Less welcome was Osborne’s announcement that £700m of savings would be made by amendments to the Renewable Heat Incentive (RHI), the scheme to subsidise the expansion of solar thermal, heat pumps and bioenergy heating. However, subsequent announcements reveal that RHI spending will actually increase. The budget for 2016-17 will be £640 million, a 49% increase from the 2015-16 level. For 2020-21, a budget of £1.5 billion is promised. (See http://www.iceenergy.co.uk/renewable-heat-incentive-update/ )

So the Chancellor had a positive story to tell on a climate policy, but chose instead to talk about cuts. That suggests that he does not regard climate change as important. This impression is reinforced by five other policies which undermine climate action:

  1. The Government cancelled the UK’s £1bn CCS demonstration programme, which would have funded one large scale coal CCS demo and one gas one. Osborne did not even think this worth mentioning in his speech: the Treasury just issued a press release after he had sat down. That shows disrespect for the companies who had already invested significantly in the projects. The companies are understandably furious.
  2. The Government slashed spending on energy efficiency for homes. According to the Association for the Conservation of Energy:

“On the same day that official figures reveal that last winter’s Excess Winter Deaths were at their highest level for 15 years, ACE has described as ‘scandalous’ the Chancellor’s announcement of a 42% cut in the help available to households living in dangerously cold homes.” (See http://www.ukace.org/2015/11/press-release-scandalous-winter-deaths-surge-but-chancellor-slashes-help-for-cold-homes-by-42/)

  1. The Government axed tax relief for community energy projects, by introducing a late amendment to its own finance bill going though parliament. (See http://www.businessgreen.com/bg/news/2432424/government-axes-tax-relief-for-community-energy-projects). No consultation, and not much said in defence of this measure. What happened to the Big Society?
  2. Alongside a policy to give local councils a veto over onshore wind farms, central government has announced that it will decide planning applications for fracking itself. I support fracking (see http://climateanswers.info/2015/09/25-september-2015-we-need-evidence-based-campaigning/). I do not support hypocrisy. The Government argues that it will take decisions on fracking because it is an issue of national importance. So is renewable energy of no national importance?
  3. The Government is fiddling the figures on climate finance. It is taking money from the overseas development budget, allocating it to climate finance and claiming that this is new money (see http://www.bbc.co.uk/news/science-environment-35010333?utm_content=buffer325b4&utm_medium=social&utm_source=twitter.com&utm_campaign=buffer). The 2010-15 Coalition government met the internationally-agreed target of 0.7% of GDP being spent on overseas development. Prime Minister David Cameron deserves personal credit for this. He also has a track record of commitment to climate action. The fact that his government is now avoiding its climate finance commitment by raiding the overseas development budget suggests either that Cameron has lost interest or that he is no longer able to control his less progressive chancellor.

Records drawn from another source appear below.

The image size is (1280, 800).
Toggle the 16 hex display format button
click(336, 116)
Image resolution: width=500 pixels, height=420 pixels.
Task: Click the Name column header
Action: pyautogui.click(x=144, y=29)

How does Amber Rudd feel about the UK’s current climate policy? We don’t know, because she turned down an invitation from BBC Radio 4’s Today programme to go on this morning and talk about it. Turning down the Today programme is not something that British politicians do voluntarily. The only plausible explanation is that her de facto boss in the Treasury told her to.

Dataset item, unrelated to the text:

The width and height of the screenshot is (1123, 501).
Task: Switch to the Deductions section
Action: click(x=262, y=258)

There was some coverage on the Paris climate summit on Today. And lots of coverage of Storm Desmond, which has broken many UK weather records. A month’s rainfall fell in a day in Cumbria. I didn’t hear any discussion of a possible link between Storm Desmond and climate change. OK, a storm is weather, not climate. No one can say that a particular weather event is caused by climate change. But there are plenty of peer-reviewed scientific papers warning that global warming will lead to more extreme weather. More extreme weather is happening, across the world and in the UK. Is our government capable of joining the dots?